Nothing but the lines from the one containing "Task: Click the" through the last line of the records below should be copied, exactly and without pictures.

● **DATA TO PROCESS**:
---*---
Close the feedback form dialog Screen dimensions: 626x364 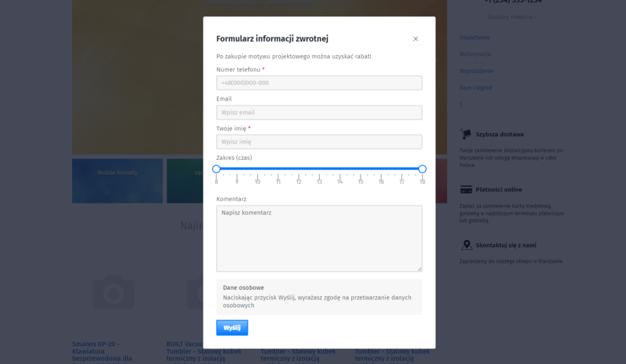pyautogui.click(x=415, y=39)

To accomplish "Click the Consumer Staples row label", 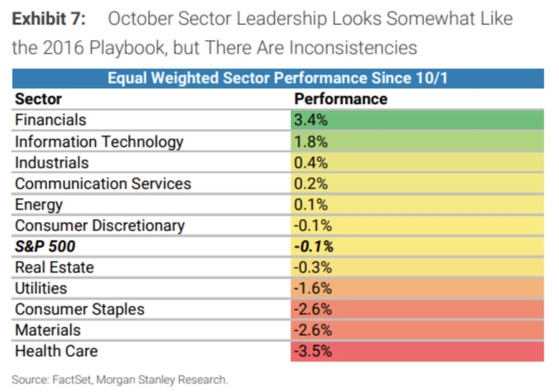I will [x=80, y=310].
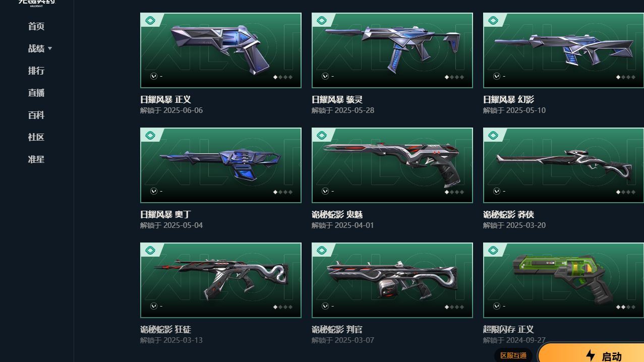Click edition badge icon on 日耀风暴 骇灵 card
The height and width of the screenshot is (362, 644).
(322, 21)
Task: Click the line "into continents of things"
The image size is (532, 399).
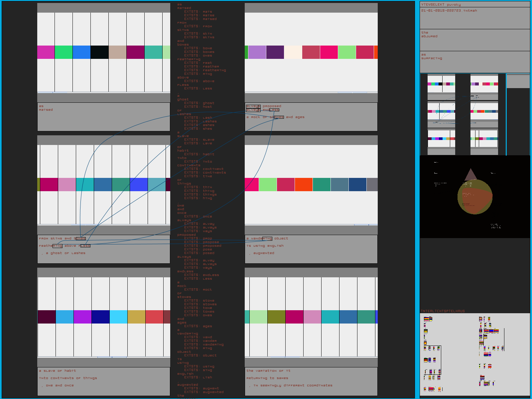Action: (68, 378)
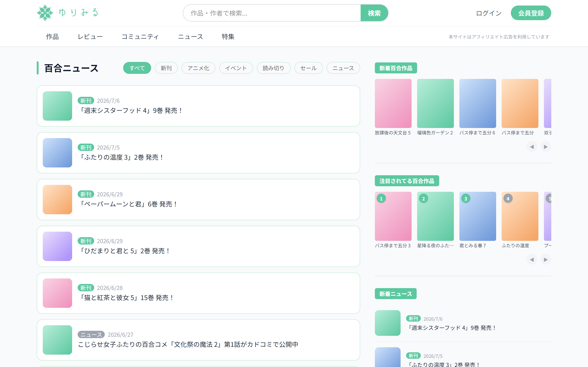This screenshot has width=588, height=367.
Task: Filter news by アニメ化
Action: [x=198, y=68]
---*---
● **ANSWER**:
Task: Click the line "into continents of things"
The image size is (532, 399).
Action: (68, 378)
This screenshot has width=588, height=367.
Task: Filter news by アニメ化
Action: [x=198, y=68]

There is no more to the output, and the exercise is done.